= Robert Wilkie (moderator) =

Scottish academic

Robert Wilkie (1548-1611) was a senior Church of Scotland who served as Principal of St Leonard's College, St Andrews and both Moderator of the General Assembly of the Church of Scotland in 1600 and Constant Moderator of the Presbytery from 1606 to 1611. The Wilkie Bursary at St Andrews University was funded by his endowment. This has been running for slightly under four centuries, one of the oldest established bursaries in the world.

==Life==

He was born in St Andrews in 1548 and educated at St Leonard's College under principal John Duncanson, being elected "Regent" (the equivalent of Fellow). In 1586 he was given "first charge" of the parish of St Andrews- one of the most important roles in the Church of Scotland.

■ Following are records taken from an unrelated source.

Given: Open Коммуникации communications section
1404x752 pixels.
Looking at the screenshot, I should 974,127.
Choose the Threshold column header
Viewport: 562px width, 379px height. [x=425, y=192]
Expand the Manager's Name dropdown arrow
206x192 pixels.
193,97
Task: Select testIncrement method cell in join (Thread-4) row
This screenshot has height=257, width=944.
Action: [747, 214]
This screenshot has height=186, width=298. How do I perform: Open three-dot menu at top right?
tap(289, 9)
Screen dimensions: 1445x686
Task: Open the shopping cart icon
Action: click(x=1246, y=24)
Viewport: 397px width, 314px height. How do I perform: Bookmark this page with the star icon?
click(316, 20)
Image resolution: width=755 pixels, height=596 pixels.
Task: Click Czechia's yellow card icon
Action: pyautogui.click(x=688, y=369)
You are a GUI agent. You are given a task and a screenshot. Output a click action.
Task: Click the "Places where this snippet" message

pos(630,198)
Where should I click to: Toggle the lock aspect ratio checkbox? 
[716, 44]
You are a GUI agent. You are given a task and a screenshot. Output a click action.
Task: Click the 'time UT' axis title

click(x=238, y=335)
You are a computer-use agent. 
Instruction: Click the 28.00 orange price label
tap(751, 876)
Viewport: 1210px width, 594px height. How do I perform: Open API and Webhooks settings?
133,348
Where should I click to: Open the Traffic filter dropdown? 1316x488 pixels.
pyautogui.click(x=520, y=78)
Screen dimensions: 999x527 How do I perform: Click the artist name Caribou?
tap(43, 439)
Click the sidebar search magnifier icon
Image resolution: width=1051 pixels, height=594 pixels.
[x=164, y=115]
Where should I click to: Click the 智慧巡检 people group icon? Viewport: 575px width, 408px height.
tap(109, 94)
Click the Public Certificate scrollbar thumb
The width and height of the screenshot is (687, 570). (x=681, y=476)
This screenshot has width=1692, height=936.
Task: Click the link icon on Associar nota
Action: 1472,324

He translated to St Leonard's Chapel in October 1591, at the same time taking over Principalship of St Leonard's College. Both these roles were previously held by his paternal uncle James Wilkie (1512–1590).

He sat on the General Assembly from 1594 to 1610 and was elected Moderator, the highest position in the Scottish church, in 1600. He was elected Constant Moderator of the Presbytery of the Church of Scotland in 1606. On 20 June 1610 he was formally presented to the parish by King James VI.

In February 1611 he was placed on the Court of the High Commission.

He died on 26 June 1611 and is buried in the choir of the St Leonards Chapel against the north wall.

He was unmarried and left his estate of 4200 Scots merks to the university. His brother James Wilkie was entrusted to use this to provide for six bursaries at the university. This was formally begun in 1627 as the Wilkie Bursary.